TASK TO CARRY OUT: Where the string "will" occurs in a line of the data below, that line should be copied.

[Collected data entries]
--

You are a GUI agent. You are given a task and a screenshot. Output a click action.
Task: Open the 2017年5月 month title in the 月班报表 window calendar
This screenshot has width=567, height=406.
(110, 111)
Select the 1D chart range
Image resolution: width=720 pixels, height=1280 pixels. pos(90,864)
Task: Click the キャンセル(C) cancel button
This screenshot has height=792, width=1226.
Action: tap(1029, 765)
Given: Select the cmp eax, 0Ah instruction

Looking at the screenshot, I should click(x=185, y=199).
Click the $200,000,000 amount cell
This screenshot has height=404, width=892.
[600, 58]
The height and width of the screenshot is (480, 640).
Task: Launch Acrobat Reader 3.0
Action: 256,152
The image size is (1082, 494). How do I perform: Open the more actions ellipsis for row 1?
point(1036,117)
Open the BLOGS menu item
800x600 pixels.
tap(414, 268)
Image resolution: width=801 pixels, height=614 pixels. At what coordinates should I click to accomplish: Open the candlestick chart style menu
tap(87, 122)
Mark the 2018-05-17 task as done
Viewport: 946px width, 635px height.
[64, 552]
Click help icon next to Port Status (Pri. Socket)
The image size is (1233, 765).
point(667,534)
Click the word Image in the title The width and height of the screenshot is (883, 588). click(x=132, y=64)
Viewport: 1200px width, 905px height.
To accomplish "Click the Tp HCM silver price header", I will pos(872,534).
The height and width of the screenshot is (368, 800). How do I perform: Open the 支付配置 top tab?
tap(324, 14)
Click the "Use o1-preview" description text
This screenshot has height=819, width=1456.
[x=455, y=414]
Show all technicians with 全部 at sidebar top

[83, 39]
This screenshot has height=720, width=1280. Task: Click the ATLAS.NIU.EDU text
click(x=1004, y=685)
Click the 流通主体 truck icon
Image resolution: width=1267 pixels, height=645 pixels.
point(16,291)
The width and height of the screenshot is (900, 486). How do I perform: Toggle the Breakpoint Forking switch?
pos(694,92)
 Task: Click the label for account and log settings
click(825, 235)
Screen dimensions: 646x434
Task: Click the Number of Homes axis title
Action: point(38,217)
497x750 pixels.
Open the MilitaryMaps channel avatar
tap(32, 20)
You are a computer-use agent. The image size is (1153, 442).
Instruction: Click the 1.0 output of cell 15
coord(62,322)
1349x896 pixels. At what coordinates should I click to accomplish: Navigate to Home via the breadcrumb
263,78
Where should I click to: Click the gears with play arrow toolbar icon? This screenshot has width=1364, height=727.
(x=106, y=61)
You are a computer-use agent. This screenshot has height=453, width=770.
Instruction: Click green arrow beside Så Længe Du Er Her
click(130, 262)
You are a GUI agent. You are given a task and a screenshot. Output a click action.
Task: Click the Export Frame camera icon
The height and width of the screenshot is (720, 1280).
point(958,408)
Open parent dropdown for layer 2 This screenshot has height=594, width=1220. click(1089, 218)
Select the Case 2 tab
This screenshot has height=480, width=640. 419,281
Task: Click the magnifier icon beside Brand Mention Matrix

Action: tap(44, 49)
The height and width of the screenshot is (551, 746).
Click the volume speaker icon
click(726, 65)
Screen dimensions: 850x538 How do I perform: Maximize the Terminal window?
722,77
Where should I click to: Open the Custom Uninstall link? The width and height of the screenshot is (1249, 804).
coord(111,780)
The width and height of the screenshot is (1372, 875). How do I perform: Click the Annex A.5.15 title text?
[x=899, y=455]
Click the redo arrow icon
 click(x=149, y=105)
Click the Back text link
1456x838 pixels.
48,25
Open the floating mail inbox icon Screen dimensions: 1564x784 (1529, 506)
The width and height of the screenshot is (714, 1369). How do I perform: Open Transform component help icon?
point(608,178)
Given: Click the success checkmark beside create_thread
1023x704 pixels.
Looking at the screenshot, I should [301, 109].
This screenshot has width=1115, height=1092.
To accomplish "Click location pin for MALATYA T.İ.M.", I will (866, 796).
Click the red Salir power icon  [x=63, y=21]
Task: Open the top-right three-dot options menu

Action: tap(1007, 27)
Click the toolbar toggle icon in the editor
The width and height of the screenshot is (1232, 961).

--

RESPONSE:
To accomplish "Click the Tp HCM silver price header", I will pos(872,534).
To accomplish "Click location pin for MALATYA T.İ.M.", I will (866, 796).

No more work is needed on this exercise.